Cependant, il ne fallait pas longtemps gratter cette fine paroi d’unité entre ces dirigeants, pour retrouver les tensions et arrière-pensées. Dans ce tissu de conflits, la Chine était en première ligne.

Qui au juste décida qu’à l’arrivée de l’« Airforce One », Obama privé de passerelle et de tapis rouge, devrait débarquer par la queue de l’appareil présidentiel ? Chaque délégation rejetant la faute sur l’autre, on doit en retenir l’expression de méfiance exacerbée entre elles, et une potentielle source : le déploiement maritime chinois en mer de Chine du Sud. 
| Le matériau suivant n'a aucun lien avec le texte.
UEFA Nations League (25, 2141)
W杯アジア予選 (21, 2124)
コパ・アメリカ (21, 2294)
La tension chinoise se lisait aussi face au Royaume-Uni dont la Premier ministre Theresa May se vit amèrement reprocher la suspension du projet de centrale nucléaire à Hinckley, bâtie par EDF, mais cofinancée par la Chine.

Face à la Corée du Sud, Xi avertissait solennellement son homologue Park Geun-hye contre le déploiement sur son sol d’une rampe antimissile américaine Thaad : entre ces deux pays, s’ouvre une période de glaciation doublée d’un bras de fer. 

Face au Premier ministre australien Malcolm Turnbull, Xi déplora les réflexes protectionnistes du pays austral, et les blocages de deux rachats chinois : celui de larges terres arables et celui d’Ausgrid, premier réseau de distribution local d’électricité.

En conclusion de ce G20, la Chine se prétend prête à ouvrir ses marchés aux partenaires, comme ils le font en général pour elle. Mais elle exige des sacrifices en échange : des transferts de savoir-faire, d’expertise et d’innovation, et qu’on la laisse racheter de « pépites technologiques » toujours plus grosses. Mais s’adressant à des pays dont elle a rattrapé en 20 ans l’essentiel de l’avance industrielle, toute la question de savoir s’ils pourront et voudront tolérer de tels sacrifices.